1) Une entreprise veut embaucher Pierre pour un projet temporaire correspondant aux catégories 1°-3° : elle peut signer un CDD mais sa durée totale (y compris renouvellements) ne pourra pas dépasser 24 mois ; un CDD de 30 mois serait illégal. 2) Une école propose un contrat pour la durée d’un stage dont la durée est fixée par arrêté à 6 mois : le CDD peut être conclu pour ces 6 mois. 3) Une société embauche Mariam, étrangère, titulaire d’une autorisation provisoire de travail d’un an renouvelable : le CDD est conclu pour 12 mois et, si l’autorisation est renouvelée, le contrat peut être prolongé du même nombre de mois et son terme reporté autant de fois que l’autorisation l’est. 4) Un employeur embauche quelqu’un dans le cadre d’une mesure d’aide financière valable 18 mois : le CDD ne doit pas dépasser ces 18 mois.
- Durée maximale générale : 24 mois pour les salariés visés aux 1° à 3° de l’article D.1242-3 (tous renouvellements et prorogations compris).
- Pour le cas visé au 2°, le CDD peut correspondre strictement à la durée du stage lorsque celle-ci est fixée par voie réglementaire.
- Salariés étrangers soumis à l’autorisation de travail (art. R.5221-1) : la durée du CDD est limitée à la durée de l’autorisation provisoire ; chaque renouvellement de l’autorisation permet de prolonger le CDD et de reporter son terme autant de fois que l’autorisation est renouvelée.
- Pour les salariés visés au 4° de l’art.

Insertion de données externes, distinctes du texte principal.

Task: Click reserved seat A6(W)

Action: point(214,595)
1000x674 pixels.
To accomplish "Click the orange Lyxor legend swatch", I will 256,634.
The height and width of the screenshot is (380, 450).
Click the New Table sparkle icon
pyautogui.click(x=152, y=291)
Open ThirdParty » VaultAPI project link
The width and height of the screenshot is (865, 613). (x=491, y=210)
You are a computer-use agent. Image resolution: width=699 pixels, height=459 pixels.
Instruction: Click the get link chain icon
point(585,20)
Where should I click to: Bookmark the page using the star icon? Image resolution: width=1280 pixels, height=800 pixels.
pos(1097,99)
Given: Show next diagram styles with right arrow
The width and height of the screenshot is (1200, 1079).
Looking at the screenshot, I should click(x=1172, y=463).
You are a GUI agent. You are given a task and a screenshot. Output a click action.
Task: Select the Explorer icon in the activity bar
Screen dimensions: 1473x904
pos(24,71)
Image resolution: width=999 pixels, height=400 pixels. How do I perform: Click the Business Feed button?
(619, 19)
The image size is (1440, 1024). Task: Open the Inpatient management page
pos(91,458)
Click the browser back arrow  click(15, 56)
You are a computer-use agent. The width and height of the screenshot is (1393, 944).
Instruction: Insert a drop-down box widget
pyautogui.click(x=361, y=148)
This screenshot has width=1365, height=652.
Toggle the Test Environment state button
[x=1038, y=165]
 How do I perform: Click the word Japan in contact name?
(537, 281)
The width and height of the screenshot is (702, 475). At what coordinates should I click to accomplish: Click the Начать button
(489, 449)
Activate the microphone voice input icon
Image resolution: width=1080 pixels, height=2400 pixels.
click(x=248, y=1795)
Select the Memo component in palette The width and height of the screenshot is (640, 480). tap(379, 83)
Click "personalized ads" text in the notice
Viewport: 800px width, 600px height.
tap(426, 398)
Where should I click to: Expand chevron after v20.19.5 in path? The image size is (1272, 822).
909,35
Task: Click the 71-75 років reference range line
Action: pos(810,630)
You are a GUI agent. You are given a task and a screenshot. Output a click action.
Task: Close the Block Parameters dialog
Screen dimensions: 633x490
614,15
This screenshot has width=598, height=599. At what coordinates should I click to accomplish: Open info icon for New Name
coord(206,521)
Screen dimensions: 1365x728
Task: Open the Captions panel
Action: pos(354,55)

D.1242-3, la durée du CDD ne peut excéder la période ouvrant droit à l’aide financière.
- L’employeur doit vérifier et conserver les pièces attestant de la durée réglementaire (stages), de l’autorisation de travail (étrangers) ou de l’aide financière, et adapter la durée du CDD en conséquence.
- Le respect de ces durées est impératif : un dépassement peut entraîner la requalification du CDD en CDI ou d’autres sanctions (contentieux prud’homal, pénalités administratives).
- En cas de renouvellement d’autorisation de travail pour un étranger, il faut formaliser la prolongation du contrat si le CDD doit se poursuivre au-delà du terme initial.
- Vérifier au cas par cas : ces règles s’appliquent aux catégories indiquées à l’art. D.1242-3 ; il convient de consulter le texte complet ou un conseil juridique pour les situations complexes.